Потом открыла глаза — и вспомнила, где она и что с ней...
Ник лежал рядом — взлохмаченный, с пробивающейся щетиной, веселыми, совсем не сонными глазами — и такой неправдоподобно красивый, что Нэнси захотелось дотронуться до него, чтобы убедиться, что он настоящий.
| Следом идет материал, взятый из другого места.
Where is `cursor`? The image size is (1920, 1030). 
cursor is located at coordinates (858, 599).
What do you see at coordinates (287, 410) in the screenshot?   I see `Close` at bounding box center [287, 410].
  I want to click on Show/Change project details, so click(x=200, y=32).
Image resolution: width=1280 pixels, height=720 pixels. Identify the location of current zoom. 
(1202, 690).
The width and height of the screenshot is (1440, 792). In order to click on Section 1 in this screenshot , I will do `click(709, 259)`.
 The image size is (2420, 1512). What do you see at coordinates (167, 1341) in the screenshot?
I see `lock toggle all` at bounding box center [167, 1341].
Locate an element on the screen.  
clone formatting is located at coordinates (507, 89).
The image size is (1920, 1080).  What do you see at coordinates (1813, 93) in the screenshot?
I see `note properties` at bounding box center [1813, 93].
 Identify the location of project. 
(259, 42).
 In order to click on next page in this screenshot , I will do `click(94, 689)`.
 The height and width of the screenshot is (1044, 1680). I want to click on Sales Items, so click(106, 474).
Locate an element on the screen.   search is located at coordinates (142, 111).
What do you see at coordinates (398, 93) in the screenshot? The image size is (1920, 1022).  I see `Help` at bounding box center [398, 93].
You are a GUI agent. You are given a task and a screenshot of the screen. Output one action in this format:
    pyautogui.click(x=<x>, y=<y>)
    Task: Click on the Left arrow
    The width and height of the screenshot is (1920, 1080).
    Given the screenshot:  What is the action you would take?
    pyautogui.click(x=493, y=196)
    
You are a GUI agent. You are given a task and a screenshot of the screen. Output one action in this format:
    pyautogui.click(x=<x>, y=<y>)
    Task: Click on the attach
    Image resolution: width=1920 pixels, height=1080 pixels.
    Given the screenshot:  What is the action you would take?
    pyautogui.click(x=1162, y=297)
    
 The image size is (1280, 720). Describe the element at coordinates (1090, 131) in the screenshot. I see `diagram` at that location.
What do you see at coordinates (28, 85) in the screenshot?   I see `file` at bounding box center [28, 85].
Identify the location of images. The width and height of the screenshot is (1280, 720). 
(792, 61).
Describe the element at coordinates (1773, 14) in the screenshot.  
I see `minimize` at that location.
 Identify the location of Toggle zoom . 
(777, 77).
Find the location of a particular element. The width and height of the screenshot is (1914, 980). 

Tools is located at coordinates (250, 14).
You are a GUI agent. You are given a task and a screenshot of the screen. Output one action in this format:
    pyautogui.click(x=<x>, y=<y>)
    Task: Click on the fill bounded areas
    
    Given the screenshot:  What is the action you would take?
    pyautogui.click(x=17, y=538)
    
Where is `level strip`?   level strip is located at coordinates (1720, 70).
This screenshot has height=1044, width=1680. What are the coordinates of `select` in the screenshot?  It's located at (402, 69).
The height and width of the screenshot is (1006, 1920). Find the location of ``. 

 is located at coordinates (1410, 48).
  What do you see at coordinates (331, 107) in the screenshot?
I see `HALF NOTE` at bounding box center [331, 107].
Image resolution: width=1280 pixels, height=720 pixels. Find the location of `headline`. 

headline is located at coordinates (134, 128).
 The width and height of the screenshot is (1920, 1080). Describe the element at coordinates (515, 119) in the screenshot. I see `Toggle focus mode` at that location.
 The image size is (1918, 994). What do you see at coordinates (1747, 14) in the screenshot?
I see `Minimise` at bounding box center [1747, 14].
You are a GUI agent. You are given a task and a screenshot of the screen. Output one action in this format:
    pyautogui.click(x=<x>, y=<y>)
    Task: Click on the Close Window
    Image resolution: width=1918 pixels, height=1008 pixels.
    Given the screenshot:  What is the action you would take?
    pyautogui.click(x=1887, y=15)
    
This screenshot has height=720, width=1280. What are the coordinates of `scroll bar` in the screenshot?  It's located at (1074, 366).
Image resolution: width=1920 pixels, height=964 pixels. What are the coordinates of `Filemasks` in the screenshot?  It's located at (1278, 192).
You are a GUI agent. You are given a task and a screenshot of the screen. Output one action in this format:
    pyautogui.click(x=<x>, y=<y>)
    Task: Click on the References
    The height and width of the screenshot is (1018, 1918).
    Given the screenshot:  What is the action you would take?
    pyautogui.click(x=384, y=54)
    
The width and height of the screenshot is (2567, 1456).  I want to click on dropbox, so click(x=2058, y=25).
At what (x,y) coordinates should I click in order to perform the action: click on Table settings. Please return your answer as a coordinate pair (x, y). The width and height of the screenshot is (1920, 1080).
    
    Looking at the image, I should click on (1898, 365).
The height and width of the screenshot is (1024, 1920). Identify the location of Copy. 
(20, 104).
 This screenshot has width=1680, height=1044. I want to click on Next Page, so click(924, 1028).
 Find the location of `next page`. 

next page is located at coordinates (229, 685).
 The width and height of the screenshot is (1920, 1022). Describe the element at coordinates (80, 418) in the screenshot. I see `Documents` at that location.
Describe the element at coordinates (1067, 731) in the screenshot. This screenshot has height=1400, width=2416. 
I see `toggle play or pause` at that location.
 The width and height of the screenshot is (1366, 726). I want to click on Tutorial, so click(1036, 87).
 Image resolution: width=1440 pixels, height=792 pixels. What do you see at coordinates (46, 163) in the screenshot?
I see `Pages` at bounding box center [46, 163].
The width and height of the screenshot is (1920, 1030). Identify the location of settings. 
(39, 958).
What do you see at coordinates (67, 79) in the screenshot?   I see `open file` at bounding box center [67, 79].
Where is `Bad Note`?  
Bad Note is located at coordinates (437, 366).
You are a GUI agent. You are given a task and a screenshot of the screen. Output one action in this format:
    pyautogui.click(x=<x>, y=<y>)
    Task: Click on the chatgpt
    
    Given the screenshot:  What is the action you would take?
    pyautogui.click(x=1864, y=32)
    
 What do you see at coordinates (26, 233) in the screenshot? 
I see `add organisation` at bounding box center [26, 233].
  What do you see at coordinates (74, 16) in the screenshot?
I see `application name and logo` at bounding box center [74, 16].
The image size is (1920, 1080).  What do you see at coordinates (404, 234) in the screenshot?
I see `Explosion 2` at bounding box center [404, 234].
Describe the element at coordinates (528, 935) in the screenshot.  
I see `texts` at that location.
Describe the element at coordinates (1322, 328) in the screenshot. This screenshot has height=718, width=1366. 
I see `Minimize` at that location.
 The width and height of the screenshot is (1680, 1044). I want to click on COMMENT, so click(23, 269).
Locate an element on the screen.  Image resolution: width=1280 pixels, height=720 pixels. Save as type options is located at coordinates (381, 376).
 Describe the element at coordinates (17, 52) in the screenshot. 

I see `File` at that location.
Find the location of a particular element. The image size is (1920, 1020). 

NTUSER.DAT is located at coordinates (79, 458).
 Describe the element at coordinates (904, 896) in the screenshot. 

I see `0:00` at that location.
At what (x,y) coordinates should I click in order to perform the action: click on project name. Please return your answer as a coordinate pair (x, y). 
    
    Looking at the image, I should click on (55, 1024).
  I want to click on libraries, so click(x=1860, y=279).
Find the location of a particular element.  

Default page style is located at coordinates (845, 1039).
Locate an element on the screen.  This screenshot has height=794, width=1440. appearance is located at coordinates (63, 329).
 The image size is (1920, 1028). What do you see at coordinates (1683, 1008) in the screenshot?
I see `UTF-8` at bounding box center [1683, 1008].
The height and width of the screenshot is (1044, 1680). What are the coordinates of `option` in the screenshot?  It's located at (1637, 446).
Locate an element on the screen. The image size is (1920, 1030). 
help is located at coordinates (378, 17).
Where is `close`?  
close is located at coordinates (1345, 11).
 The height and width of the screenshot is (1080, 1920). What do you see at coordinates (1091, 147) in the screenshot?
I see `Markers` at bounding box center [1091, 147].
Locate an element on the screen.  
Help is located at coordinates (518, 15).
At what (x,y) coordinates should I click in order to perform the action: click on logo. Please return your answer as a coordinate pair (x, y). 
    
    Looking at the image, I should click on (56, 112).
Впрочем, дотрагиваться не было нужды — он и так находился достаточно близко. Его руки обхватывали ее теплым кольцом, под щекой было мускулистое плечо, а ее рубашка задралась куда-то наверх, так что ноги их тоже переплелись самым тесным образом. Под зарывшейся в мягкие волосы на его груди ладонью часто билось сердце, и в том же ритме пульсировало нечто твердое и горячее, вплотную прижавшееся к ее бедру.
— Вставать пора! — повторил он, увидев, что она открыла глаза. — С добрым утром! — легонько поцеловал в щеку и потерся о нее губами.
Тело Нэнси, разнеженное со сна, отреагировало на этот поцелуй самым адекватным образом — пробежавшей по нему теплой волной. Уловив невольно вырвавшийся у Нэнси легкий вздох, Ник придвинулся еще ближе, губы его дотянулись до ее уха и захватили мочку, лаская и щекоча ее теплым дыханием.
— Котенок...
И в это мгновение тренированный слух Нэнси уловил звук — тихое, еле слышное поскуливание. Она мгновенно выскользнула из обхвативших ее рук. Лежавшая у выхода Дарра тоже вскочила как на пружинках и, повернувшись мордой к двери, застыла в позе ожидания.